[SPARK-7567] [SQL] [follow-up] Use a new flag to set output committer based on mapreduce apis

cc liancheng marmbrus Author: Yin Huai <yhuai@databricks.com> Closes #6130 from yhuai/directOutput and squashes the following commits: 312b07d [Yin Huai] A data source can use spark.sql.sources.outputCommitterClass to override the output committer.
author: Yin Huai <yhuai@databricks.com> 2015-05-18 12:17:10 -0700
committer: Michael Armbrust <michael@databricks.com> 2015-05-18 12:17:10 -0700
commit: 530397ba2f5c0fcabb86ba73048c95177ed0b9fc (patch)
tree: f3673314e0578a888ab53a7595aa23a000c1461f /sql/core
parent: 103c863c2ef3d9e6186cfc7d95251a9515e9f180 (diff)
download: spark-530397ba2f5c0fcabb86ba73048c95177ed0b9fc.tar.gz
spark-530397ba2f5c0fcabb86ba73048c95177ed0b9fc.tar.bz2
spark-530397ba2f5c0fcabb86ba73048c95177ed0b9fc.zip
4 files changed, 29 insertions, 9 deletions
diff --git a/sql/core/src/main/scala/org/apache/spark/sql/SQLConf.scala b/sql/core/src/main/scala/org/apache/spark/sql/SQLConf.scala
index 6da910e332..77c6af27d1 100644
--- a/sql/core/src/main/scala/org/apache/spark/sql/SQLConf.scala
+++ b/sql/core/src/main/scala/org/apache/spark/sql/SQLConf.scala
@@ -71,6 +71,10 @@ private[spark] object SQLConf {
   // Whether to perform partition discovery when loading external data sources.  Default to true.
   val PARTITION_DISCOVERY_ENABLED = "spark.sql.sources.partitionDiscovery.enabled"
 
+  // The output committer class used by FSBasedRelation.
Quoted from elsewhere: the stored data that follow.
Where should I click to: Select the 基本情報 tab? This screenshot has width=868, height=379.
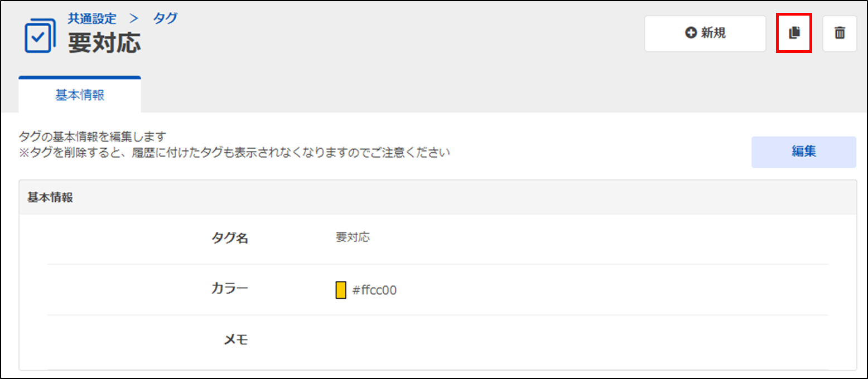click(x=80, y=95)
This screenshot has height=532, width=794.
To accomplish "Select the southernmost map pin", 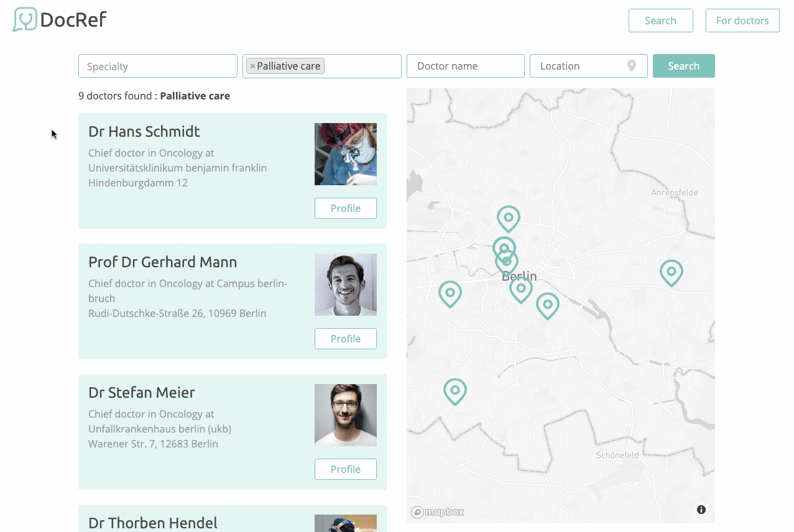I will click(x=455, y=391).
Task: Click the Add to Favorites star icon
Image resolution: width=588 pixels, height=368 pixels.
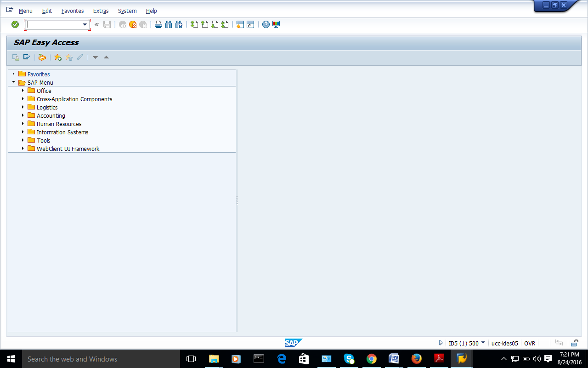Action: pos(57,57)
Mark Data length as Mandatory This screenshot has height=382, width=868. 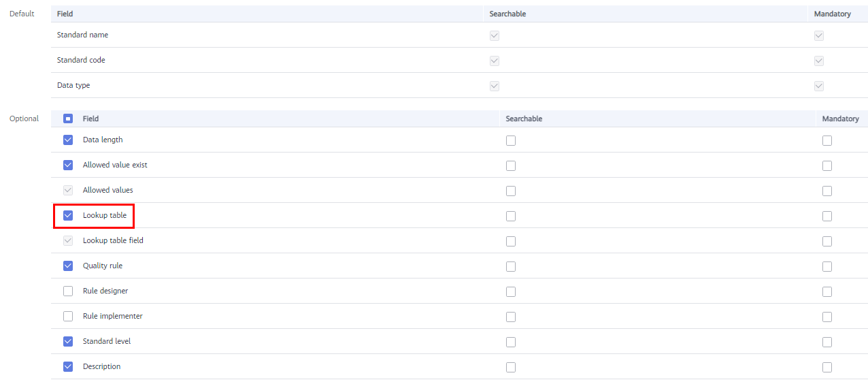(x=827, y=140)
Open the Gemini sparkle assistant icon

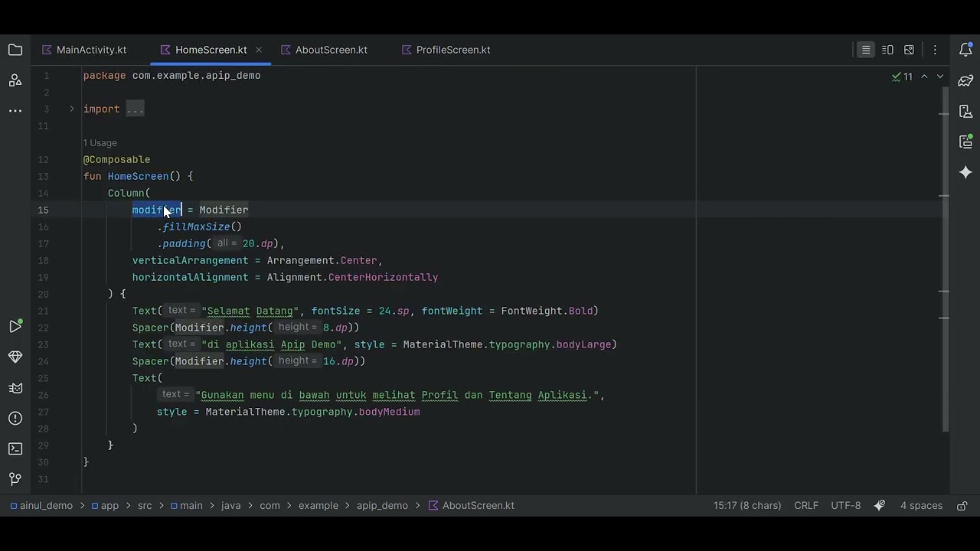click(x=965, y=172)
The specified class needs to be a
+  // subclass of org.apache.hadoop.mapreduce.OutputCommitter.
+  val OUTPUT_COMMITTER_CLASS = "spark.sql.sources.outputCommitterClass"
+
   // Whether to perform eager analysis when constructing a dataframe.
   // Set to false when debugging requires the ability to look at invalid query plans.
   val DATAFRAME_EAGER_ANALYSIS = "spark.sql.eagerAnalysis"
diff --git a/sql/core/src/main/scala/org/apache/spark/sql/parquet/newParquet.scala b/sql/core/src/main/scala/org/apache/spark/sql/parquet/newParquet.scala
index bcbdb1ebd2..fea54a2514 100644
--- a/sql/core/src/main/scala/org/apache/spark/sql/parquet/newParquet.scala
+++ b/sql/core/src/main/scala/org/apache/spark/sql/parquet/newParquet.scala
@@ -197,7 +197,7 @@ private[sql] class ParquetRelation2(
         classOf[ParquetOutputCommitter])
 
     conf.setClass(
-      "mapred.output.committer.class",
+      SQLConf.OUTPUT_COMMITTER_CLASS,
       committerClass,
       classOf[ParquetOutputCommitter])
 
diff --git a/sql/core/src/main/scala/org/apache/spark/sql/sources/commands.scala b/sql/core/src/main/scala/org/apache/spark/sql/sources/commands.scala
index a09bb08de7..d54dbb0831 100644
--- a/sql/core/src/main/scala/org/apache/spark/sql/sources/commands.scala
+++ b/sql/core/src/main/scala/org/apache/spark/sql/sources/commands.scala
@@ -23,7 +23,7 @@ import scala.collection.mutable
 
 import org.apache.hadoop.fs.Path
 import org.apache.hadoop.mapreduce._
-import org.apache.hadoop.mapreduce.lib.output.{FileOutputCommitter, FileOutputFormat}
+import org.apache.hadoop.mapreduce.lib.output.{FileOutputCommitter => MapReduceFileOutputCommitter, FileOutputFormat}
 import org.apache.hadoop.util.Shell
 import parquet.hadoop.util.ContextUtil
 
@@ -35,7 +35,7 @@ import org.apache.spark.sql.catalyst.expressions._
 import org.apache.spark.sql.catalyst.expressions.codegen.GenerateProjection
 import org.apache.spark.sql.catalyst.plans.logical.LogicalPlan
 import org.apache.spark.sql.execution.RunnableCommand
-import org.apache.spark.sql.{DataFrame, SQLContext, SaveMode}
+import org.apache.spark.sql.{SQLConf, DataFrame, SQLContext, SaveMode}
 
 private[sql] case class InsertIntoDataSource(
     logicalRelation: LogicalRelation,
@@ -287,24 +287,39 @@ private[sql] abstract class BaseWriterContainer(
   protected def getWorkPath: String = {
     outputCommitter match {
       // FileOutputCommitter writes to a temporary location returned by `getWorkPath`.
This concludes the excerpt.